Living in New York City has shown me that there are all types of walking styles. These crowded sidewalks don’t leave much room for people to stand around and chat, so I pass thousands of people walking at different speeds throughout the week.
When I moved here, I was surprised to learn there’s an unspoken speed limit on the sidewalks. During rush hour, the sidewalks are so crowded that I have to slow down my power walking habits. Sometimes, someone strutting with a purposeful swagger will slow down the flow of pedestrian traffic, while others might block the “passing lanes” by walking side by side with their friends across the path.
According to body language experts, the variety of walking styles in New York may reflect the range of colorful characters this city has to offer. Research suggests a person’s natural gait may reflect their personality.
This research doesn’t usually apply to a person’s health, so these studies’ findings don’t necessarily examine people who have physical conditions that inhibit their walking. Furthermore, these studies recommend more research in this area.
Yet if you tend to judge someone who is casually walking slowly in front of you when you’ve got places to go, your judgments might not actually be so far off.

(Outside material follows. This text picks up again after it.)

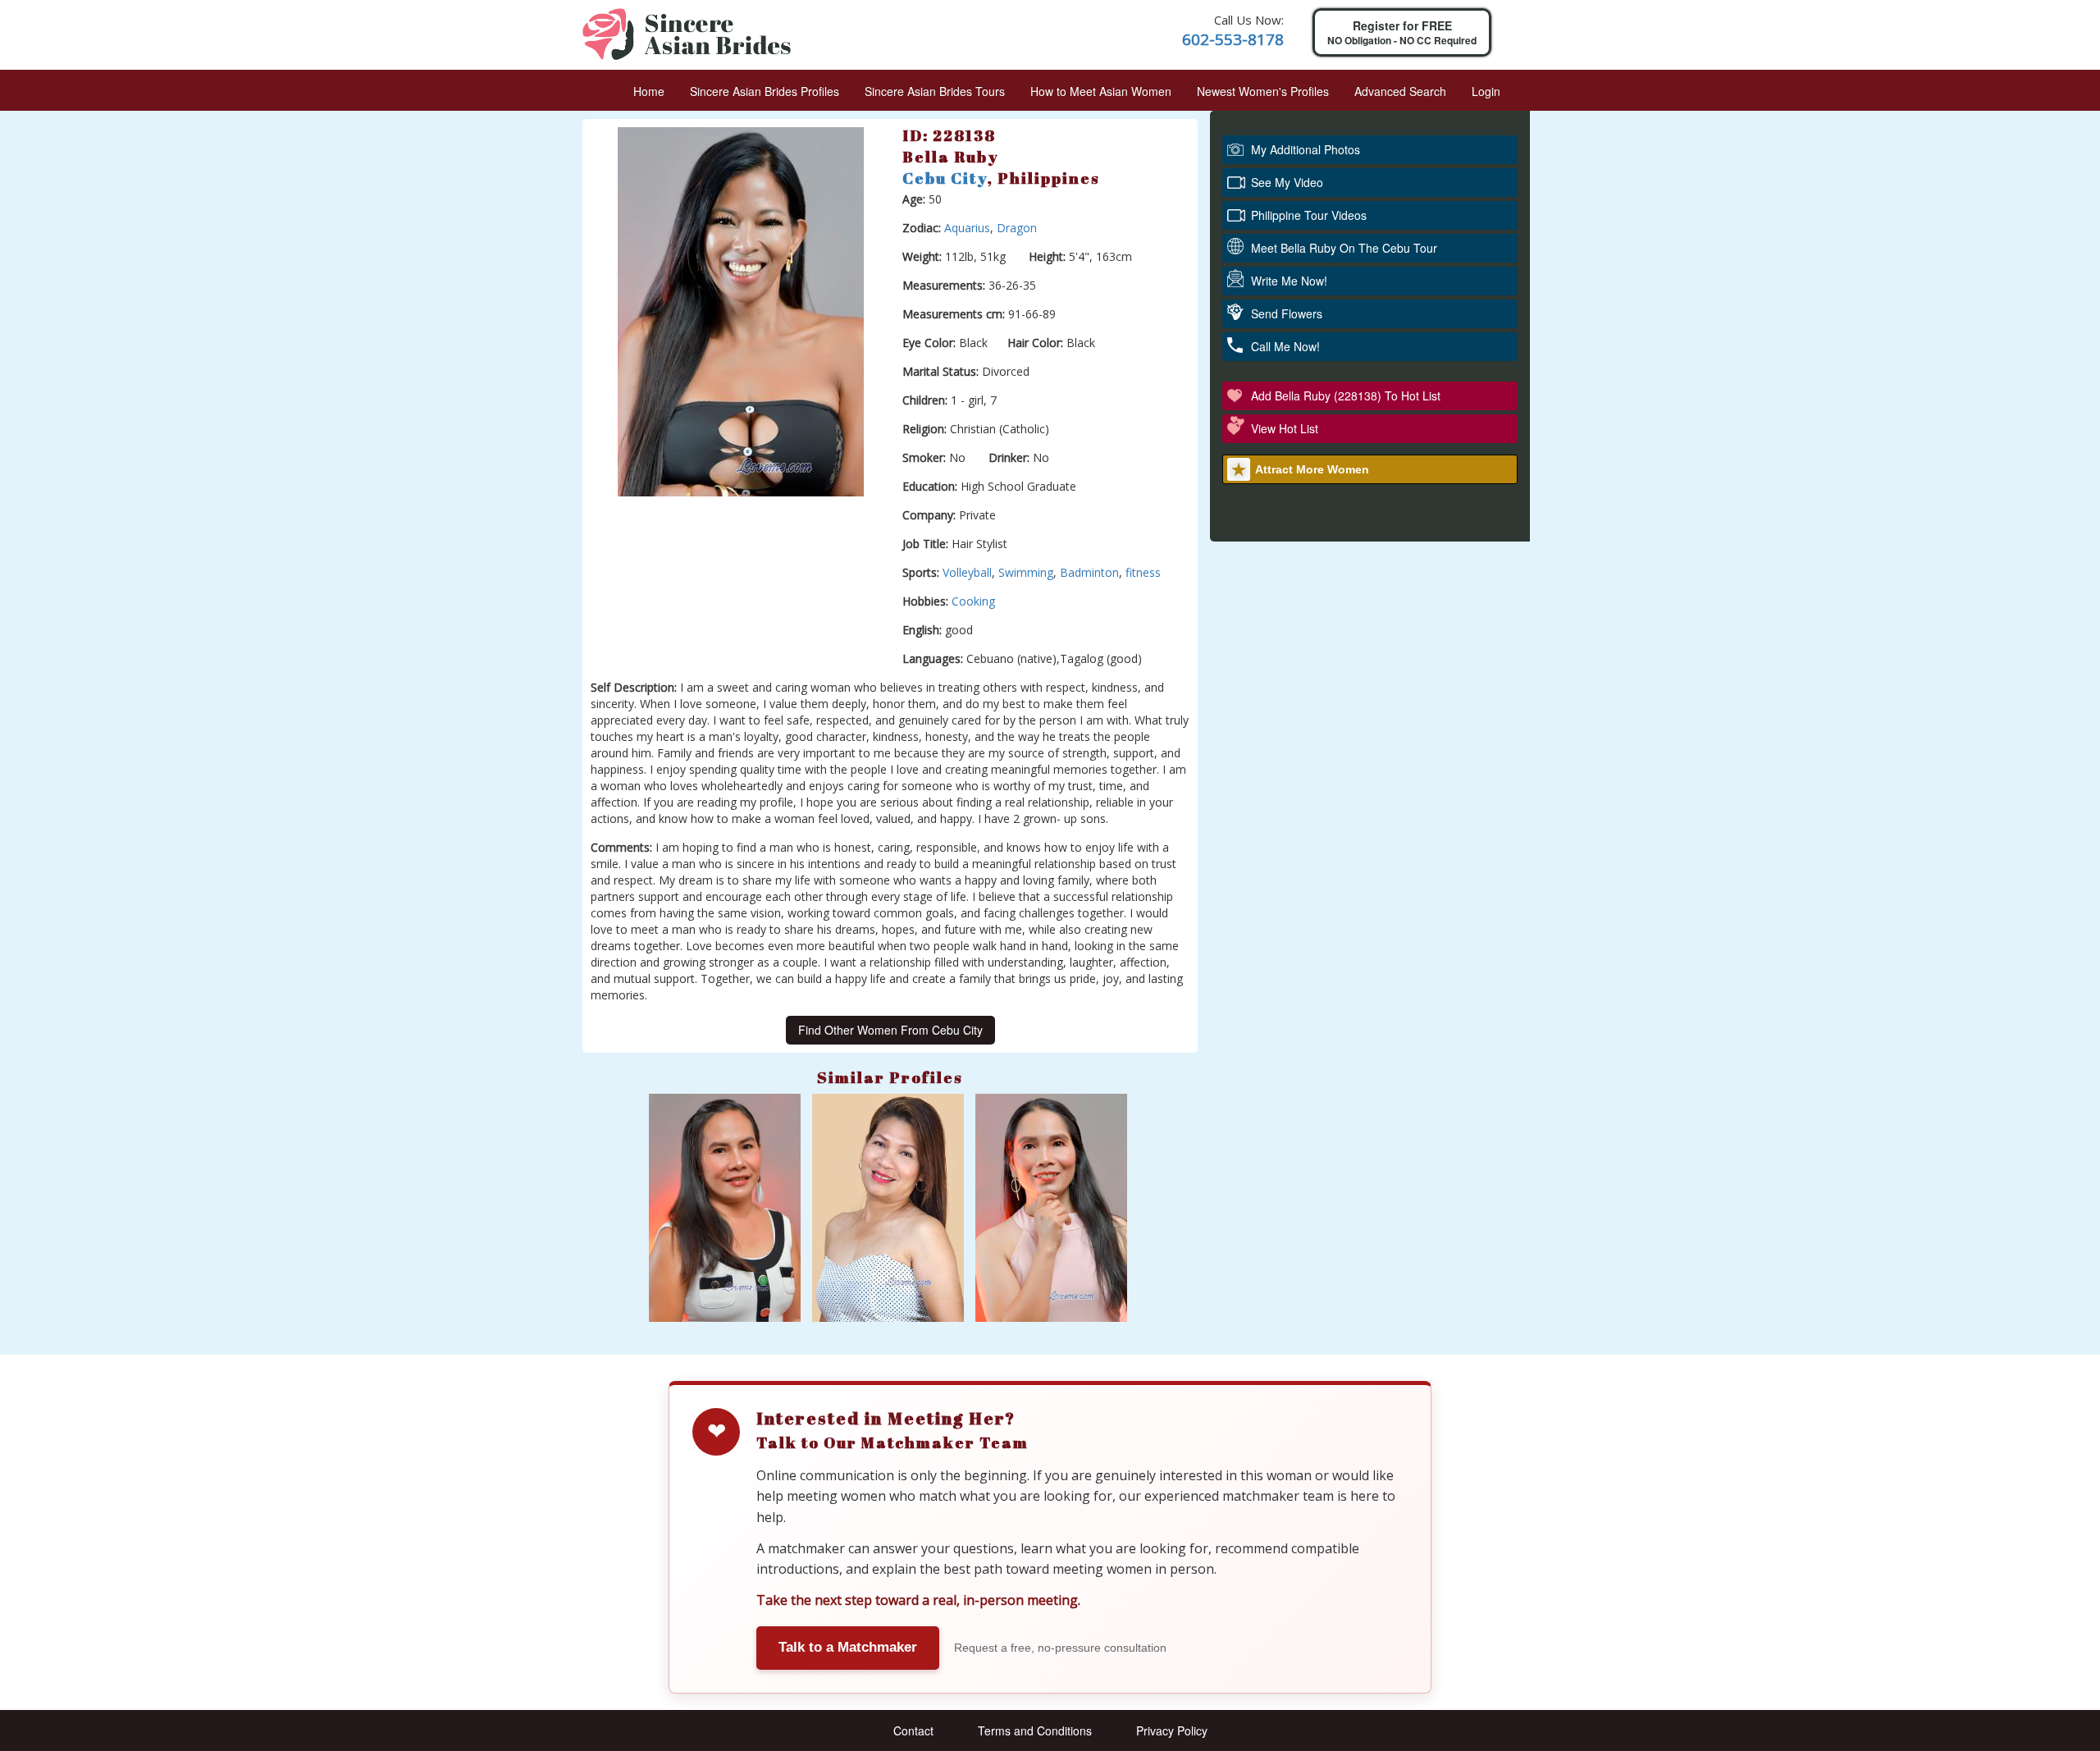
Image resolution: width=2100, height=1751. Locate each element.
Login (1486, 91)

A 2017 study published in the journal Social Psychological and Personality Science looked at data from over 15,00 walkers aged 25 to 100 years old. They studied correlations between the Big Five personality traits, which is a model commonly used to measure personality.

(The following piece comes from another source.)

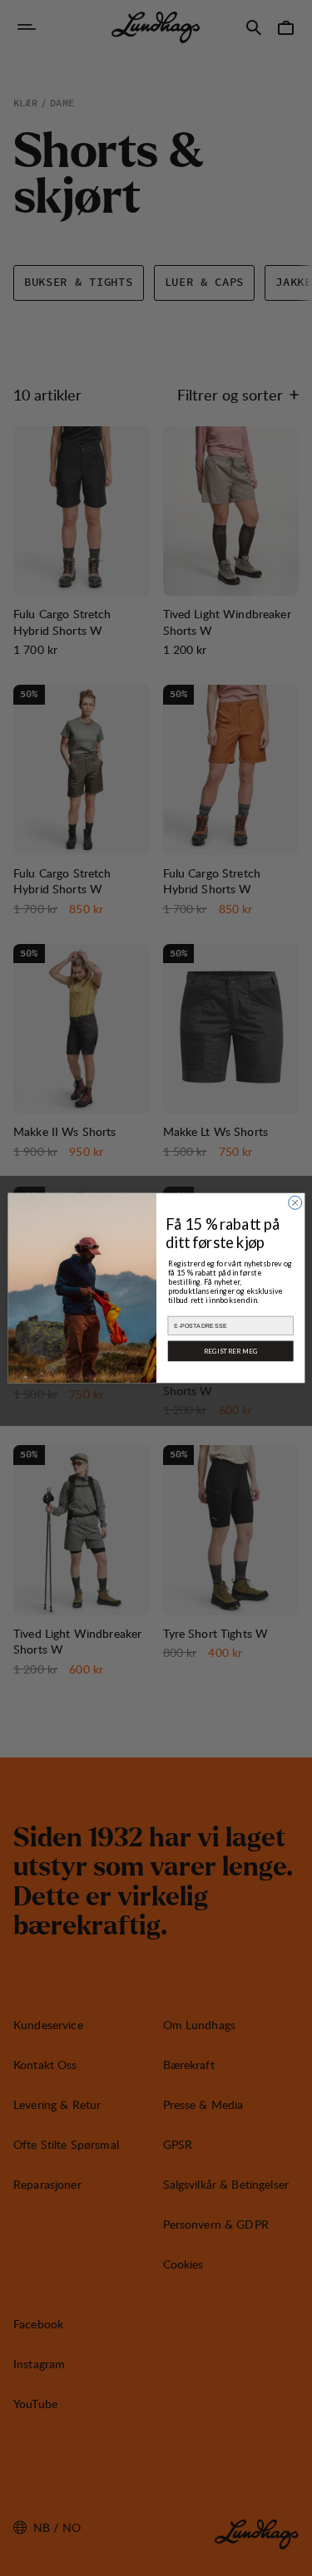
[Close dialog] (294, 1202)
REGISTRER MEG (230, 1351)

The study found people who had a faster pace had higher levels of extraversion, conscientiousness, and openness to new experiences. They also reported lower levels of neuroticism, meaning they were usually less sensitive or nervous.
Slower walking with age (more than usual)
Nearly everyone’s walking pace slows with age, but those who had a more dramatic change in pace reported higher levels of neuroticism and lower levels of extraversion, conscientiousness, and openness. Many of the same researchers published a study in 2016 in the Journal of Research and Personality that said extraversion and openness were also associated with more physical activity and less inactivity, meaning those fast walkers were more likely to stay active and maintain a strong walking pace as they grew older.
Body language expert and 25-year veteran of the FBI, Joe Navarro, M.A., says a person’s shoulders are usually the most obvious indicator of confidence. People who walk with hunched, rounded shoulders are usually less assertive and less likely to accept leadership positions than those who walk with straighter posture.
Walking slightly to the left
If you’ve ever checked your phone for directions and looked up to find you’ve veered to the left, research suggests the anxiety of being lost might be affecting your gait. A 2016 study from the University of Kent found that blindfolded individuals who displayed inhibition or anxiety were prone to walk to the left, indicating greater activation in the right hemisphere of the brain.
This might be because the brain’s two hemispheres are associated with different motivational systems. These relate on the right side to inhibition and on the left to approach.